An ADK BasePlugin whose only job is to record usage after every model call in the session:

BudgetPlugin(
    policy_or_monitor: BudgetPolicy | BudgetMonitor,
    *,
    name: str = "adkf_budget_plugin",
)

It accepts either a policy (builds a fresh monitor) or an existing monitor (useful when you want to share one tracker between a plugin and other code, e.g. an event bus subscriber).

The live tracker is available at plugin.monitor for tests and runtime introspection.

Composition¶

Because BudgetMonitor is a plain Python object, it composes with every other foundation package:

Event bus — monitor.with_bus(bus) emits CompressionTriggered.
Compression — the threshold callback can invoke a ContextCompressor, switch C.window(n) strategies, or trim state.
Permissions — a threshold callback can flip PermissionMode to plan when the budget is almost out, forcing the agent to stop calling expensive tools.

Testing¶

Monitors and plugins are easy to test because neither requires a live model:

from types import SimpleNamespace
import asyncio
from adk_fluent import BudgetPlugin, BudgetPolicy, Threshold

fired: list[float] = []
policy = BudgetPolicy(
    max_tokens=100,
    thresholds=(Threshold(percent=0.5, callback=lambda m: fired.append(m.utilization)),),
)
plugin = BudgetPlugin(policy)

asyncio.run(
    plugin.after_model_callback(
        callback_context=None,
        llm_response=SimpleNamespace(
            usage_metadata=SimpleNamespace(
                prompt_token_count=30,
                candidates_token_count=30,
            )
        ),
    )
)
assert fired == [0.6]

Design notes¶

Thresholds are frozen — they carry no mutable state.

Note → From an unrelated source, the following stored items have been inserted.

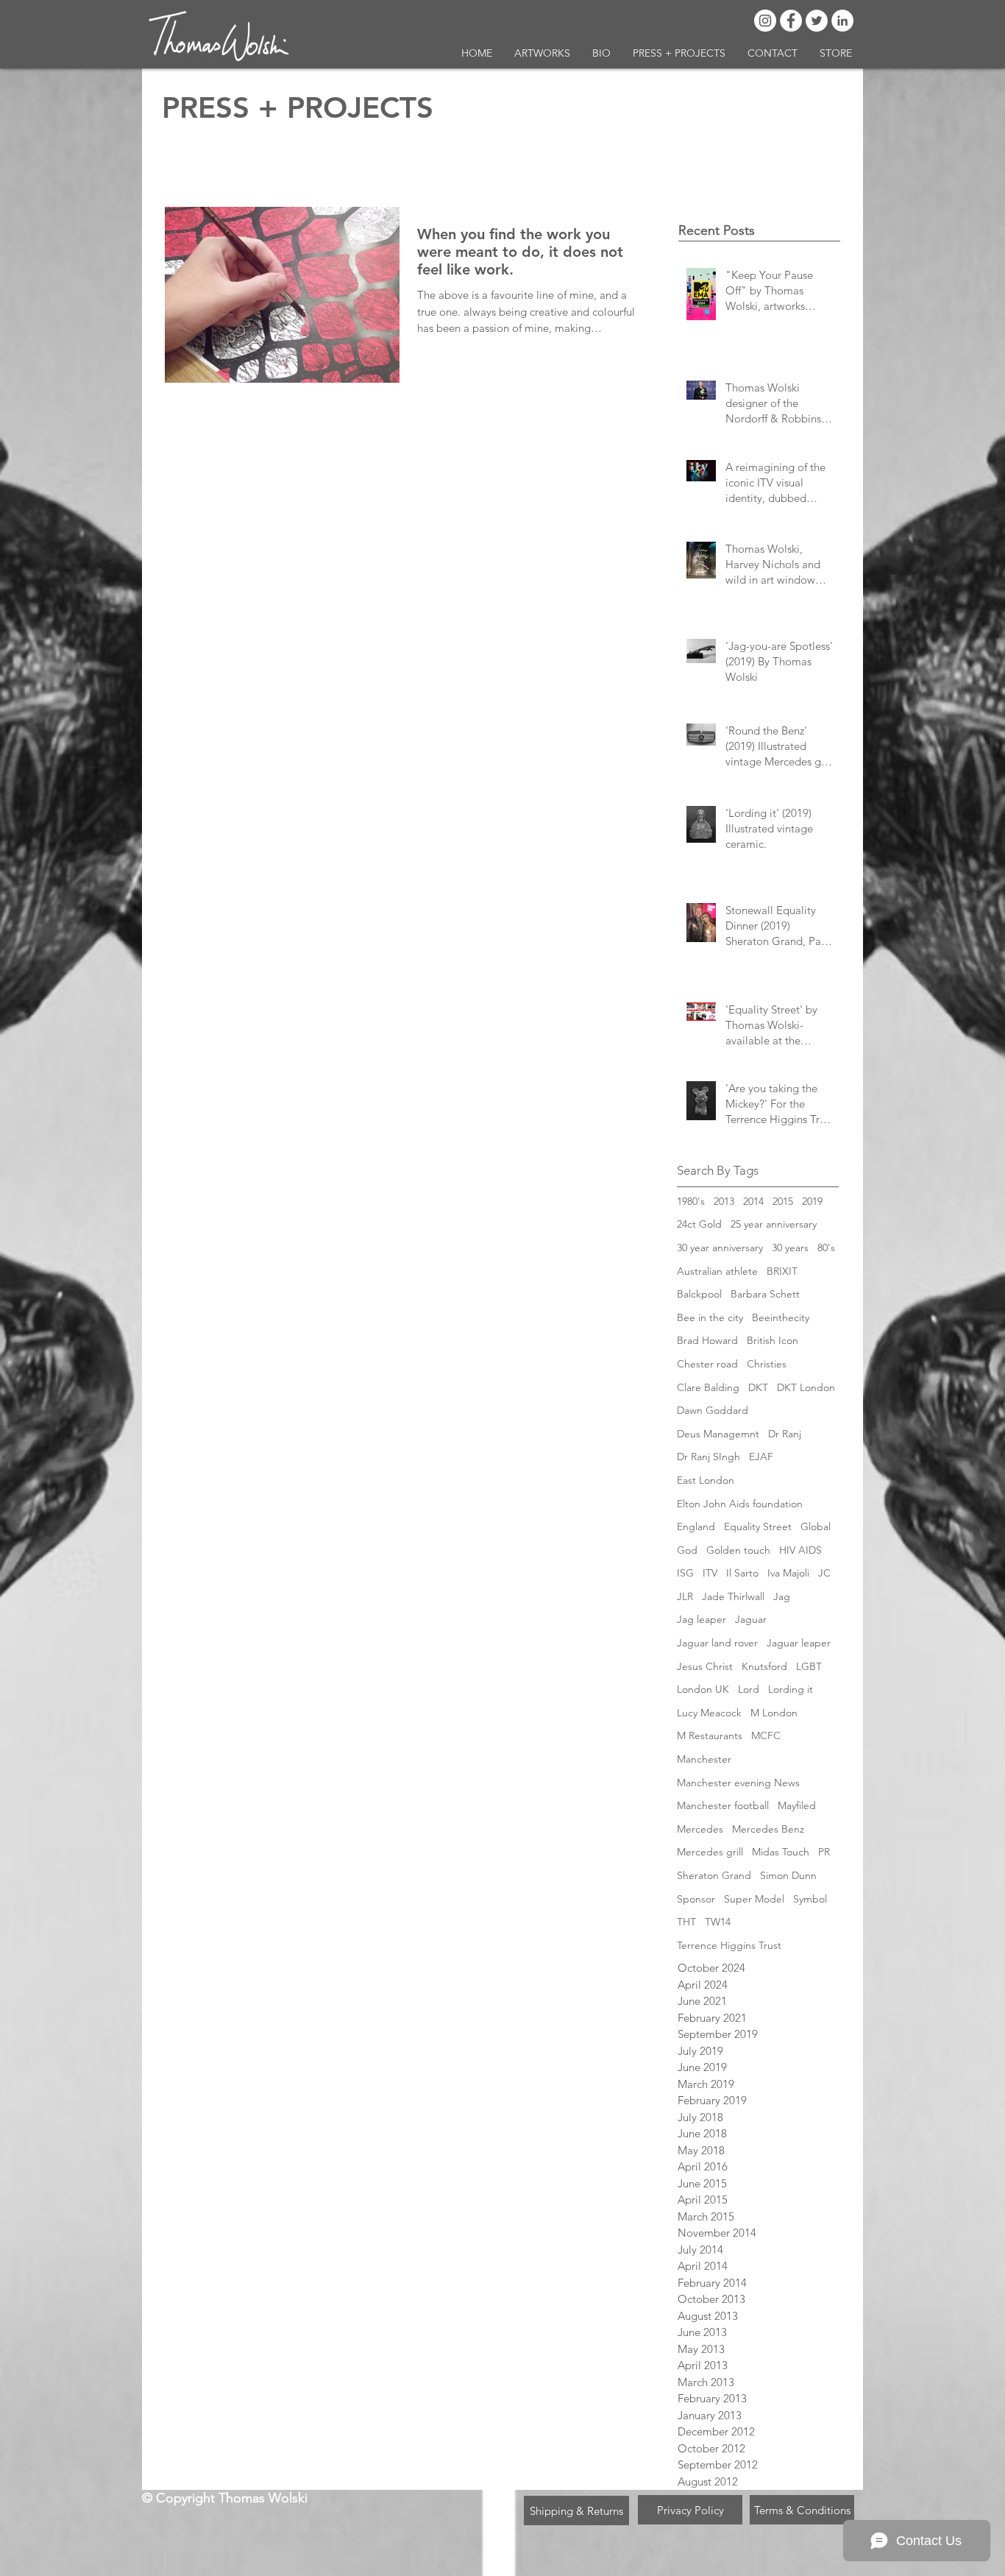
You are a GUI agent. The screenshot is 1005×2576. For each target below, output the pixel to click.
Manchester (704, 1759)
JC (824, 1572)
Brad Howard (707, 1340)
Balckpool (699, 1294)
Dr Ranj (784, 1433)
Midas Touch (780, 1851)
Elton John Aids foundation (740, 1503)
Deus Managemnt (718, 1433)
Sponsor (696, 1899)
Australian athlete (717, 1271)
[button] (542, 53)
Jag (781, 1596)
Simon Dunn (788, 1875)
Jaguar (751, 1619)
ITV (710, 1572)
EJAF (761, 1456)
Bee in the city (710, 1317)
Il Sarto (742, 1572)
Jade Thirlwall (733, 1596)
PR (824, 1851)
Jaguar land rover (717, 1642)
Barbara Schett (765, 1294)
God (687, 1550)
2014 (753, 1201)
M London (774, 1712)
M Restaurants (709, 1735)
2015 (783, 1201)
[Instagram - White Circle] (765, 21)
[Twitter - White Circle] (817, 21)
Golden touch (738, 1550)
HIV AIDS (800, 1550)
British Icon (772, 1340)
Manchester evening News (738, 1782)
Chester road (707, 1363)
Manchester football (723, 1805)
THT (686, 1921)
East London (705, 1480)
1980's (691, 1201)
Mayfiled (797, 1805)
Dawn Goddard (712, 1410)
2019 (812, 1201)
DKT (758, 1387)
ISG (685, 1572)
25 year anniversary (774, 1224)
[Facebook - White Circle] (791, 21)
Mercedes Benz (768, 1829)
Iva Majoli (788, 1572)
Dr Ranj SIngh (708, 1456)
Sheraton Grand (714, 1875)
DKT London (806, 1387)
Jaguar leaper (799, 1642)
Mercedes (700, 1829)
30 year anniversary (720, 1247)
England (696, 1526)
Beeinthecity (780, 1317)
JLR (685, 1596)
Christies (766, 1363)
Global (815, 1526)
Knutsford (764, 1666)
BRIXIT (782, 1271)
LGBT (809, 1666)
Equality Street (758, 1526)
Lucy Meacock (709, 1712)
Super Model (754, 1899)
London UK (703, 1689)
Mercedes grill (710, 1851)
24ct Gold (699, 1224)
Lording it (790, 1689)
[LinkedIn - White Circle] (842, 21)
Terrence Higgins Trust (729, 1945)
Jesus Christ (705, 1666)
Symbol (810, 1899)
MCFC (766, 1735)
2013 (724, 1201)
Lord (748, 1689)
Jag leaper (701, 1619)
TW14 (718, 1921)
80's (826, 1247)
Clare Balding (708, 1387)
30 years (790, 1247)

Firing state lives inside the tracker as a set[int] keyed by threshold position, so a single Threshold instance can be shared across many monitors without leaking state.
BudgetMonitor swallows exceptions from threshold callbacks (via contextlib.suppress) so a faulty handler never crashes the agent.
BudgetPlugin lives in adk_fluent._budget but is re-exported from adk_fluent._harness for compatibility with existing harness code.